Investigation of the Impact of Economic and Social Factors on Energy Demand through Natural Language Processing
The relationship between energy demand and variables such as economic activity and weather is well established. However, this paper aims to explore the connection between energy demand and other social aspects, which receives little attention. Through the use of natural language processing on a large news corpus, we shed light on this important link. This study was carried out in five regions of the UK and Ireland and considers multiple horizons from 1 to 30 days. It also considers economic variables such as GDP, unemployment and inflation. We found that: 1) News about military conflicts, transportation, the global pandemic, regional economics, and the international energy market are related to electricity demand. 2) Economic indicators are more important in the East Midlands and Northern Ireland, while social indicators are more useful in the West Midlands and the South West of England. 3) The use of these indices improved forecasting performance by up to 9%.
* Python 3.8.18
* numpy 1.24.3
* pandas 2.0.3
* lightgbm 4.1.0
* optuna 3.5.0
* matplotlib 3.7.2
* shap 0.44.1
Data can be downloaded from https://drive.google.com/drive/folders/1M7UxDt49zfwLL6X9d7bsuCwWXIqW6-wD?usp=share_link.
* loadData: a folder with the preprocessed hourly regional electricity demand data and features.
* Ecodata.csv: GDP, unemployment, inflation in the UK, for regions: East Midlands, West Midlands, South West, South Wales, Northern Ireland.
* Ecodata-Ireland.csv: GDP, unemployment, inflation in the Ireland.
* text_features.csv: daily full-text features extracted from the BBC News raw text from 2020-06-01 to 2023-06-30, including classes of: counting, word frequencies, sentiments, topics, and GloVe word embeddings.

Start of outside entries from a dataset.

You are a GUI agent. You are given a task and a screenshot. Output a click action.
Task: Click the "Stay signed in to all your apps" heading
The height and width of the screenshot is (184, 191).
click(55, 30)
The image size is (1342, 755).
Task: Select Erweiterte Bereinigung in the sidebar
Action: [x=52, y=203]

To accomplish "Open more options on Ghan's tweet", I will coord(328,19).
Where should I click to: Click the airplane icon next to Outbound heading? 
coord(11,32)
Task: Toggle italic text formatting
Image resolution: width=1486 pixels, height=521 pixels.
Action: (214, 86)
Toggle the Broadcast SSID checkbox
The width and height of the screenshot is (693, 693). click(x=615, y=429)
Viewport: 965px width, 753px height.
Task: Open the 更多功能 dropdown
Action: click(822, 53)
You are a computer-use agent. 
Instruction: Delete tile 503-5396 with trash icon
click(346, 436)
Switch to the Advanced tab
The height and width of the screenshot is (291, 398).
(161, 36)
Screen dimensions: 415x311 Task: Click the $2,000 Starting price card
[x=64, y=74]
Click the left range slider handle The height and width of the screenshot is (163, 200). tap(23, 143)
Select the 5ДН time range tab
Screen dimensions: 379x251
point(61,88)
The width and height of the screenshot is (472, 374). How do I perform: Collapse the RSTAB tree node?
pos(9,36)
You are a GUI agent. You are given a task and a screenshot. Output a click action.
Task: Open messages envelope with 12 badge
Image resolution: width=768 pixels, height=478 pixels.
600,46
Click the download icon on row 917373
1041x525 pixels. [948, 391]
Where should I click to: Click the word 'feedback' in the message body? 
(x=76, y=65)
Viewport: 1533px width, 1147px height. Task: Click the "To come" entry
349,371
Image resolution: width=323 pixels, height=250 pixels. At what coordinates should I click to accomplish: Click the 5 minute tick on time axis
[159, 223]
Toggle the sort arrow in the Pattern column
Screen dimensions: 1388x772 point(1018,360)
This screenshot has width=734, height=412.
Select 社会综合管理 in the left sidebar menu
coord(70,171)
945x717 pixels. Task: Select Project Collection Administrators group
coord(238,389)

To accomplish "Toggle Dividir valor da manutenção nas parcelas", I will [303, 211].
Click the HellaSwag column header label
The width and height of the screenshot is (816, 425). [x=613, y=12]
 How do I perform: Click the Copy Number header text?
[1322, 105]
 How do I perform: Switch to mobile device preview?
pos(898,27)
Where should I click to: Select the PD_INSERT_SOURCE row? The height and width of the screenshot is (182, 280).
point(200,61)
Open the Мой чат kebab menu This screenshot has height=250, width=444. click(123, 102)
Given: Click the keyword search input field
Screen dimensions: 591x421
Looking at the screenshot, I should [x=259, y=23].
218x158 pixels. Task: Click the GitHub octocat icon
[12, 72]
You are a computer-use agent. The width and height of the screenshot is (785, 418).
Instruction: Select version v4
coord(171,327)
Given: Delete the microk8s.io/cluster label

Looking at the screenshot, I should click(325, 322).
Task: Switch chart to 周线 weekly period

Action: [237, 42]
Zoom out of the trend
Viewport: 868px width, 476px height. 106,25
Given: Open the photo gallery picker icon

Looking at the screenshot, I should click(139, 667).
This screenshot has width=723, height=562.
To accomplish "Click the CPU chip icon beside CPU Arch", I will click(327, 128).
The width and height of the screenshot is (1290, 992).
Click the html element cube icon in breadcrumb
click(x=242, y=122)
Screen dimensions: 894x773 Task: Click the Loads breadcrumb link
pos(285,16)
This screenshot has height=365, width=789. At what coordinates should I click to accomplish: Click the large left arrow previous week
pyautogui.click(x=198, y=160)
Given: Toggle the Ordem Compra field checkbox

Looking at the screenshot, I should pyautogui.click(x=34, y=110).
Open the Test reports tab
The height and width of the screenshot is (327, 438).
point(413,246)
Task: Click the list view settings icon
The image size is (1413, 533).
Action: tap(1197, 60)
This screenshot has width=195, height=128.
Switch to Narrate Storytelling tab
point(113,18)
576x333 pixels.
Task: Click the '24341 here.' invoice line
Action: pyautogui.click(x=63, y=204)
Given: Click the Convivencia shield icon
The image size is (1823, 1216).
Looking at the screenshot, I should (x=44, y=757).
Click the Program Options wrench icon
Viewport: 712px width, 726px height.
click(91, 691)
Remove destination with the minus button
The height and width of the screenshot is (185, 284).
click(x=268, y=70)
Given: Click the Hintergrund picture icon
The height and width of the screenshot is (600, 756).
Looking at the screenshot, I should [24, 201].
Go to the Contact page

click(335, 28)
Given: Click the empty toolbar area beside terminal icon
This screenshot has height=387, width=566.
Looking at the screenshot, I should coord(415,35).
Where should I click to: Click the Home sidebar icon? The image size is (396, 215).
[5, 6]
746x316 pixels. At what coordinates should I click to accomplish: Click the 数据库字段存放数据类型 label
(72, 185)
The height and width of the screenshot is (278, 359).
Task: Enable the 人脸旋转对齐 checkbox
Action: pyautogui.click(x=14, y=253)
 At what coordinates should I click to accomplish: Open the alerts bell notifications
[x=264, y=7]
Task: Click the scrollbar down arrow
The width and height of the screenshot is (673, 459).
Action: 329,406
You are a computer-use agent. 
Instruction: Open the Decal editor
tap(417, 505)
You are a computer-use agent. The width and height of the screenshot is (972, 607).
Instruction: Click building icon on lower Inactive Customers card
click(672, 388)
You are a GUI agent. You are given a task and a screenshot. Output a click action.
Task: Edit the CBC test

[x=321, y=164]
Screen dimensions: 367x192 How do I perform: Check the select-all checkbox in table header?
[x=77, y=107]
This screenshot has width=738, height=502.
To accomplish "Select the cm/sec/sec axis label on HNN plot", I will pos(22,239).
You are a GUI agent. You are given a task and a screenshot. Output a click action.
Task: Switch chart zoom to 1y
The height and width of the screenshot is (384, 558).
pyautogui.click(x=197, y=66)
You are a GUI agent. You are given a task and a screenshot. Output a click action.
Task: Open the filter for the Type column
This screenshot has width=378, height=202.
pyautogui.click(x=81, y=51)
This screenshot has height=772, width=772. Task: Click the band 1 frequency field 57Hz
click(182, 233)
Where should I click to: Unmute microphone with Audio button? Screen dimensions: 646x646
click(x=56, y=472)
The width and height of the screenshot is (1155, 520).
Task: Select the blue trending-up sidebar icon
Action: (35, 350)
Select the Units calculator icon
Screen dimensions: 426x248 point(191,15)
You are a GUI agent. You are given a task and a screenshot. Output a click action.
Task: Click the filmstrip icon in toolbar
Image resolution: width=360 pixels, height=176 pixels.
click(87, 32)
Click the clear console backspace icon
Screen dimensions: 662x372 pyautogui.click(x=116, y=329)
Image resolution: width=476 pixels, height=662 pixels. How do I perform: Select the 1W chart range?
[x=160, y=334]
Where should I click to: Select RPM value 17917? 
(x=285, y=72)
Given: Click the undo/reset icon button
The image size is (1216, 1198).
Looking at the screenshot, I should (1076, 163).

* hier_clusters_feat.pkl: grouped text features by hierarchical clustering
We designed four forecasting tasks of 'noText_noEco', 'noText_withEco', 'withText_noEco', 'withText_withEco' according to the participating of text or economic features. By selecting the region and specific task, the user can train and evaluate the lightGBM model. We also offer the analysis of SHAP values by plotting the beeswarm, dependency, and feature importance across all the horizons.